Soon Walker was living with Glen Brown, which helped him refine his singing style, and as the months passed, Brown began slowly recording a few singles with the singer, starting with the irresistible weed tune ‘Lamb’s Bread’, followed by the defiant ‘Chant Down Babylon’, voiced on the ‘Slaving’ rhythm. By 1979 Brown had enough material for a Sylford Walker album (though the album itself would not be released for another 10 years), and the pick of the bunch was ‘Our Father’s Homeland’, a repatriation number alternately titled ‘Africa’ and ‘Jah Jah Power’ on US and Canadian pressings.
The song revived the ‘Do Your Thing’/‘2 Wedden Skank’/‘Whole Lotta Sugar Down Da’ rhythm, now driven largely by a mournful trombone part, with little other than drum and bass behind it. The entire song is heavily steeped in dub mixing techniques, and on both the South East Music and Kingley Sounds 12″ issues, the vocal is immediately followed by an extended dub portion, the long streams of echoing delay and test-tone bleeps helping transport the listener over to the African continent—a masterful mix that makes the most of the 12″ format.
(Pantomine/South East Music/Kingley Sounds, 1979)
Rastafarian singer Wayne Jarrett was raised in Allman Town, east Kingston, where he was friends with Horace Andy, but migrated to Hartford, Connecticut as a teenager in 1973. Jarrett was one of many singers to take inspiration from Andy’s style, and his excellent debut recording, ‘African Woman’, recorded for Lloyd ‘Bullwackie’ Barnes in 1976, strongly evidenced Andy’s influence.
After returning to Jamaica to cut the equally moving ‘Satta Dread’ for Pete Weston, plus ‘Jah Children Shall Be Free’ and an ‘I Shall Be Released’ update for Prince Tony, he cut the first version of future hit ‘Chip In’ for Channel One in 1978, but was back in New York later that year, cutting more songs for Bullwackie, such as the utopian ‘Come Let’s Go’. Bucking up on Brown once Brown relocated to New York, Jarrett cut a likeable reggae rendition of Dionne Warwick’s ‘Anyone Who Had A Heart’ (on the same rhythm used for Big Youth’s ‘Spider To The Fly’ some years earlier), but ‘Youth Man’ was far stronger, a gripping reality tune cut on the ‘Wicked Can’t Run Away’ rhythm (which Brown cut with Glenroy Richards in 1977).

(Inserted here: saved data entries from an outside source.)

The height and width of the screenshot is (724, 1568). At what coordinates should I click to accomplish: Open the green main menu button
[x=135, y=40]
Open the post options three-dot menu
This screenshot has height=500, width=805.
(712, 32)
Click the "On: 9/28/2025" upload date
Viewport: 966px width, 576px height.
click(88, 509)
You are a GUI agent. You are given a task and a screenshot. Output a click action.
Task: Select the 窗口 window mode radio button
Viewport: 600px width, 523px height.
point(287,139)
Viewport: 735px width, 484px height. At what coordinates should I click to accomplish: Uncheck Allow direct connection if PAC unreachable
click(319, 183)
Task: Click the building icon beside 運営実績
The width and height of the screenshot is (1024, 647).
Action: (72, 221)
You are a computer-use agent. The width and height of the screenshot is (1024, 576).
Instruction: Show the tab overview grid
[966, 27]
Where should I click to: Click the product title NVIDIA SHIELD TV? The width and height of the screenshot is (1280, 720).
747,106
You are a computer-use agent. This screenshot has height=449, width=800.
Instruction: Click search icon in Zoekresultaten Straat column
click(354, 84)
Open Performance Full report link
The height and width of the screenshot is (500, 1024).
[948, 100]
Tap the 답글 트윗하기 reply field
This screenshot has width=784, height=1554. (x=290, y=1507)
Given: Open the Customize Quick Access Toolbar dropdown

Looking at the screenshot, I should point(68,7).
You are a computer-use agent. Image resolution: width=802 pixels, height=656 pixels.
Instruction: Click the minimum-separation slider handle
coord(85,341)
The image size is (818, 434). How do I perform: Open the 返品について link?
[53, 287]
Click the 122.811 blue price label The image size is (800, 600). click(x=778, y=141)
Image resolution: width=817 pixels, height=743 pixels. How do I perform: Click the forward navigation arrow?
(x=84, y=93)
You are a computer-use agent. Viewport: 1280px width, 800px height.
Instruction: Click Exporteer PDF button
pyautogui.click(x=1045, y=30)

As usual, issues of ‘Youth Man’ in different territories came in different formats, the original Pantomine release segueing directly into a throbbing dub portion (with an alternate dub on the flip), the Kingley Sounds edition cutting to Glen’s melodica version directly after the vocal, and the Wackies issue mis-crediting the melodica B-side to Augustus Pablo. Great in any form, but the original Pantomine release has the best dubs by far.
‘We Dem A Watch’
(Black Redemption, 2002)
Haitian-born Ras Kush has a long and deep involvement in the New York reggae scene. Friendly with renowned Jamaican expatriates such as Jah Wise of Tippertone sound system, Kush worked at Jammyland Records for a number of years and joined the Roots Potential sound system in the 1990s, which was later known as Black Redemption Sounds Of Praises, once Japanese melodica player Ras Takashi came on board. In 1998, Kush played percussion on Takashi’s Melodic Moods album for Bullwackie and brought Black Redemption to Japan to tour with Takashi under the Wackies banner; upon returning to Brooklyn, he began focussing more concertedly on studio work.
The Black Redemption label was officially launched in 2002 and its inaugural release was ‘We Dem A Watch’, an impressive collaboration with Brown. Over a hot digitally-produced ‘steppers’ rhythm, an outraged Glen sings about Babylon’s useless spying tactics, branding ordinary black folk like him as subhuman criminals and illegal immigrants, instead of recognising their positive contributions to society; Brown’s wobbly melodica blasts completes the picture.